Starting from the line with "Free IT & Technology", transcribe each line to the end of the records below. Copy them exactly and write nothing else.

Extracted data entries
★ ★ ★ ★

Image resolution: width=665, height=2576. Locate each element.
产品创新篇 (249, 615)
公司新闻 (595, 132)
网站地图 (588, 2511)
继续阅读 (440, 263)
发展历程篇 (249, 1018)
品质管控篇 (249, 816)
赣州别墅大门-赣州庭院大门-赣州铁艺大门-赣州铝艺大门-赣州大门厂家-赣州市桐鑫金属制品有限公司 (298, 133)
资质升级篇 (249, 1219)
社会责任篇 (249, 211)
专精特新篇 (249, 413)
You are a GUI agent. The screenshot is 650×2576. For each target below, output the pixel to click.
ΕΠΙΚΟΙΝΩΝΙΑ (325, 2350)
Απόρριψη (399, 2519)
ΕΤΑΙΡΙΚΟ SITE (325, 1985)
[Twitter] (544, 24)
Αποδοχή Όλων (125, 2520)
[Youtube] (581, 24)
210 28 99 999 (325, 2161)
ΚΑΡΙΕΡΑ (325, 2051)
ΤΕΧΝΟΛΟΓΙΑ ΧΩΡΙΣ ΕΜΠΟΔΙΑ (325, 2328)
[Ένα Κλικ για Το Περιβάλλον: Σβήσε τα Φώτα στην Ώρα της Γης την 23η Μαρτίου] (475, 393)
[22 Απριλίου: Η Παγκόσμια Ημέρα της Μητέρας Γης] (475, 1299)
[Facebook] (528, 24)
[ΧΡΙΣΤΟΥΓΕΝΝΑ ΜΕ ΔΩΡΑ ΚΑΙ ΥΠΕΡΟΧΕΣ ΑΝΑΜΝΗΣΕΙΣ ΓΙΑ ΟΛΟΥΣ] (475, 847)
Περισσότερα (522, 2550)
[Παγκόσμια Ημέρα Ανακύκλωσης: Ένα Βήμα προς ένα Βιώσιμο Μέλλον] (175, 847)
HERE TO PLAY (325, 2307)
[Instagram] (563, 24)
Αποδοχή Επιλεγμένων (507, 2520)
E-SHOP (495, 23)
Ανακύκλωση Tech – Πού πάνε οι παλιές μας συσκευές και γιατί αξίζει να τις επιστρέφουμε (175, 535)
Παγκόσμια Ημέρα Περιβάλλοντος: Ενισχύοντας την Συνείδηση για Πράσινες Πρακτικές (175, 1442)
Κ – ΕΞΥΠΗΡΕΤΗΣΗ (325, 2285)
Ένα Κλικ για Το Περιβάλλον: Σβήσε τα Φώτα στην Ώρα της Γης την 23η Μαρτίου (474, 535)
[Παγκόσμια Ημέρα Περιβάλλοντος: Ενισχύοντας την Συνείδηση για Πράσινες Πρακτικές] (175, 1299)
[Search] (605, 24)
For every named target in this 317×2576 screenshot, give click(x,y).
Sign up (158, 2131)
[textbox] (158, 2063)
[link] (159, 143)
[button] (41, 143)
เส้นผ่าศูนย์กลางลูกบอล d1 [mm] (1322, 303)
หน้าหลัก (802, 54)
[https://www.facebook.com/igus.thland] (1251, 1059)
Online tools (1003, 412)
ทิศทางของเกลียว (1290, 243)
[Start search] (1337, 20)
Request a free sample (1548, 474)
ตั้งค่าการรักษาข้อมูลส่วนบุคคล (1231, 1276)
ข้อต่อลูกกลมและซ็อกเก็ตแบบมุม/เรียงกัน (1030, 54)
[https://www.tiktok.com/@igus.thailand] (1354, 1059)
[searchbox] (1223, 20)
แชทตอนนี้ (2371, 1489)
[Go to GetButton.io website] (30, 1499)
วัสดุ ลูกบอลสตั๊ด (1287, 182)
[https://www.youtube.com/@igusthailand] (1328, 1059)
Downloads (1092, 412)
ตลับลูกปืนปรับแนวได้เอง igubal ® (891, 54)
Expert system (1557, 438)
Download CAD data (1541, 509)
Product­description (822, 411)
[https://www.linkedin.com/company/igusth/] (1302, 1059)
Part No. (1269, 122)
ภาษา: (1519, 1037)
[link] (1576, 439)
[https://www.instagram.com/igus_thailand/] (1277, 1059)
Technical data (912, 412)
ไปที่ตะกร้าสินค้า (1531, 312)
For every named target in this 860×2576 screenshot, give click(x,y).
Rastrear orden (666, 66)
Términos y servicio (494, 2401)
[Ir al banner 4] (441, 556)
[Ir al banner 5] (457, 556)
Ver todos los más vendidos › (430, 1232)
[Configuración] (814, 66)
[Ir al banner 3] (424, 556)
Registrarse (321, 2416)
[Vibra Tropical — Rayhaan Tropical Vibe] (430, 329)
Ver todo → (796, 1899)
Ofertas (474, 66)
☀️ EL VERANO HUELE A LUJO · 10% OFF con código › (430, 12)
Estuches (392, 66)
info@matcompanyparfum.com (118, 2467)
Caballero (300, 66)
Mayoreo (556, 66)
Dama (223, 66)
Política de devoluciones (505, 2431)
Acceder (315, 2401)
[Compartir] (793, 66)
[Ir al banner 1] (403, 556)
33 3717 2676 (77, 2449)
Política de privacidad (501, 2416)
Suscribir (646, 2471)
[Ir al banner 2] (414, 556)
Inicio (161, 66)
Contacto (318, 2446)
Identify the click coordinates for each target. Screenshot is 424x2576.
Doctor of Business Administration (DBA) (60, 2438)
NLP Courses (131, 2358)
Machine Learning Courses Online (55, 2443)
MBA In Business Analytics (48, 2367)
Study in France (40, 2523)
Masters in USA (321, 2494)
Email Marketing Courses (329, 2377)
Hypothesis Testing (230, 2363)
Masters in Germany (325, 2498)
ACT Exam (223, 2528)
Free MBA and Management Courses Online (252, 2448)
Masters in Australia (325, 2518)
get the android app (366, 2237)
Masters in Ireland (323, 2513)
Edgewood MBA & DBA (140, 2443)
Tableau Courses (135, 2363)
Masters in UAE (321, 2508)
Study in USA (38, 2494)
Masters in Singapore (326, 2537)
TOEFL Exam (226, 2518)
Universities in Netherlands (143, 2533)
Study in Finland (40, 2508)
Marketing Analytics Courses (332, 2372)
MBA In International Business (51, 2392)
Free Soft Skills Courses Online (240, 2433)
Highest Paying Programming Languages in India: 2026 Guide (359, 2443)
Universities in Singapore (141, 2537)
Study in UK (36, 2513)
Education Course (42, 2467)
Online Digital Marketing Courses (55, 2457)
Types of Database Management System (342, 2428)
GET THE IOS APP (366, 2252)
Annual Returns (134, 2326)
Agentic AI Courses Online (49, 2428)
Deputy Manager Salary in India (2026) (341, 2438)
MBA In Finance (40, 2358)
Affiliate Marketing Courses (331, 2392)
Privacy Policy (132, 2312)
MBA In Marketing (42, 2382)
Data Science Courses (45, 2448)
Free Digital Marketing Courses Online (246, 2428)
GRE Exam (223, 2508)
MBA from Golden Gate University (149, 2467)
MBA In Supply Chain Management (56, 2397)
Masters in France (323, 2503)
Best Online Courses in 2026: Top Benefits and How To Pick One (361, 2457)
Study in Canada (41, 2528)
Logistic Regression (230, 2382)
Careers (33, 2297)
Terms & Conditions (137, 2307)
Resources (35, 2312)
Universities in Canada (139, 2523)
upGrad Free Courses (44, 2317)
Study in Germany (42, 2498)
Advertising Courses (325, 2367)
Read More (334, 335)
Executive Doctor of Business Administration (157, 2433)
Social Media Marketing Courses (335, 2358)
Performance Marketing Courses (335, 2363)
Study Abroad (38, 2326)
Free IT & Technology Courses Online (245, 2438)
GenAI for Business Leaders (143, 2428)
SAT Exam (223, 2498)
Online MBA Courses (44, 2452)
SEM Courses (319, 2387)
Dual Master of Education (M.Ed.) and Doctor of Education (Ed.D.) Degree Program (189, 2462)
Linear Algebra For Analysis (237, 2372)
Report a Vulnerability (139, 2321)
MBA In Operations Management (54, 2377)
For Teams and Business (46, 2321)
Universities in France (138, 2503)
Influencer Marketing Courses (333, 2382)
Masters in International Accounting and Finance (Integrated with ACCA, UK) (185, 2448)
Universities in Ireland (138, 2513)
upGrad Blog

★ ★ ★ ★

## Exercise answer
Free IT & Technology Courses Online (245, 2438)
GenAI for Business Leaders (143, 2428)
SAT Exam (223, 2498)
Online MBA Courses (44, 2452)
SEM Courses (319, 2387)
Dual Master of Education (M.Ed.) and Doctor of Education (Ed.D.) Degree Program (189, 2462)
Linear Algebra For Analysis (237, 2372)
Report a Vulnerability (139, 2321)
MBA In Operations Management (54, 2377)
For Teams and Business (46, 2321)
Universities in France (138, 2503)
Influencer Marketing Courses (333, 2382)
Masters in International Accounting and Finance (Integrated with ACCA, UK) (185, 2448)
Universities in Ireland (138, 2513)
upGrad Blog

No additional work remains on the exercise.